TASK INSTRUCTIONS
A) Reproduce the passage from the account of the effort to bring Finkelstein to CSUN, from "During the last" up to and including "general university projects.".
B) List every calendar month named in the account of the effort to bring Finkelstein to CSUN, each only once, in the order the months first appear.
C) Answer these questions from the account of the effort to bring Finkelstein to CSUN:
(i) How much money did the retired faculty member offer toward an endowed chair?
(ii) The chair of which department asked the provost to bring Finkelstein as a visiting professor?
(iii) On what date did the provost report the president's policy decision not to award visiting positions?

DOCUMENT EXCERPT
During the last week of February 2008, a retired faculty member, inspired by Finkelstein's lectures, offered $30,000 toward an endowed chair at CSUN for Finkelstein. He indicated that he might be willing to offer an even larger figure. The provost declined the email offer on the grounds that university regulations prevented the creation of an endowed chair for any specific individual. Curiously, the administration showed no interest in meeting with this erstwhile donor to discuss alternate ways in which he might contribute toward bringing Finkelstein to CSUN, or even toward more general university projects.


Despite compelling letters of recommendation, and substantial faculty lobbying, we faced a formidable barrier in March. We were told by the administration that because of faculty union regulations, the university could no longer hire any university wide visiting scholars. Instead, all hires would have to originate from academic departments. This broadly anti-intellectual restriction put a freeze on potential future visitors with interdisciplinary interests, and it appeared to undo our effort to bring Finkelstein to CSUN. (The Political Science Department seemed to want to have nothing to do with him. Mehran Kamrava had accepted an academic position in December at another university, and none of the remaining CSUN political science faculty members even attended Finkelstein's talks.)


However, our effort was resuscitated during the final week of April, when the Chair of Journalism asked the provost to bring Finkelstein as a visiting professor to his department. This was a good fit. Finkelstein would make an excellent resource for faculty members interested in the important area of Middle East affairs. He was also more than capable of directing research projects for students, and contributing seminars, lectures, and class visits for a range of courses. To proceed the Journalism Chair was instructed by the provost to make a formal request to his college dean, which he did. He submitted the necessary paperwork, but from May to mid-June, almost nothing happened. Many of us had worked for much of the preceding year to bring Finkelstein to CSUN, and we were anxiously waiting for the formal offer to go out.


The coup de grace came from the campus president, but it came discreetly. The provost informed me on 26 June 2008 that the president had made a policy decision not to award visiting positions, even when they originate within a department. That policy decision put an end to our project. It was a sharp departure from past practice, and an extraordinary bow to the Israel Lobby, as the university had hosted departmental visiting professors in recent years. Anticipating a possible presidential veto, I had sent an email letter previously, on June 19, to President Koester that included this paragraph:
The stifling of academic discussion and criticism of Israel has reached such absurd proportions that the phalanx of orthodoxy is beginning to crack. CSUN has a chance to play a positive role in this regard, and at the same time to catapult itself up to the first rank among universities worldwide in Dr. Finkelstein's areas of expertise. As you know, the CSUN Journalism Department has requested that Dr. Finkelstein be invited to come to CSUN as a visiting professor starting spring semester. Please allow that invitation to move forward. Thank you for reading this.

SOURCE EXCERPT
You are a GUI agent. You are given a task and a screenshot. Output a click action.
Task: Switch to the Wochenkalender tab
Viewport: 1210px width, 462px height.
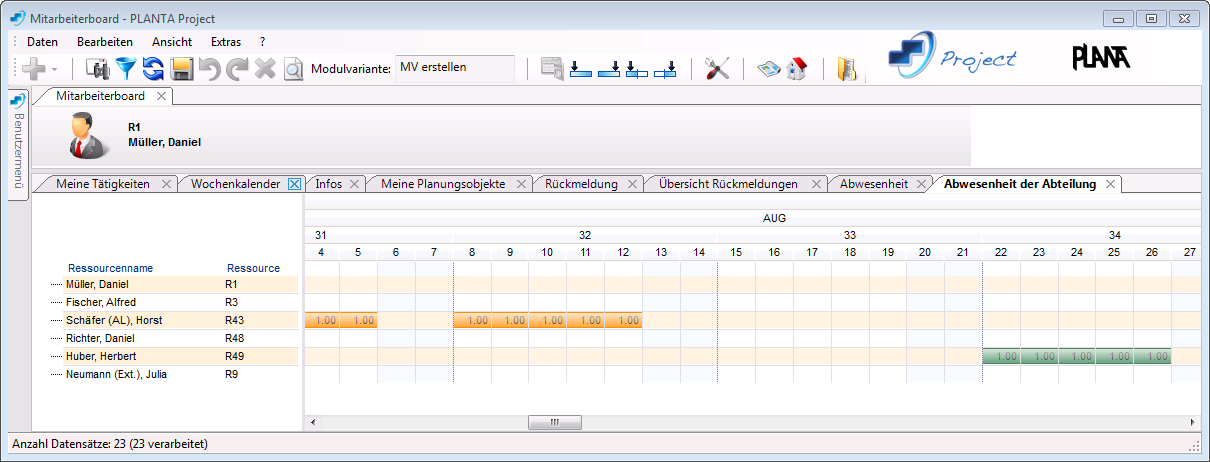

REPLIES
A)
During the last week of February 2008, a retired faculty member, inspired by Finkelstein's lectures, offered $30,000 toward an endowed chair at CSUN for Finkelstein. He indicated that he might be willing to offer an even larger figure. The provost declined the email offer on the grounds that university regulations prevented the creation of an endowed chair for any specific individual. Curiously, the administration showed no interest in meeting with this erstwhile donor to discuss alternate ways in which he might contribute toward bringing Finkelstein to CSUN, or even toward more general university projects.

B)
February
March
December
April
May
June

C)
(i) $30,000
(ii) The Journalism Department
(iii) 26 June 2008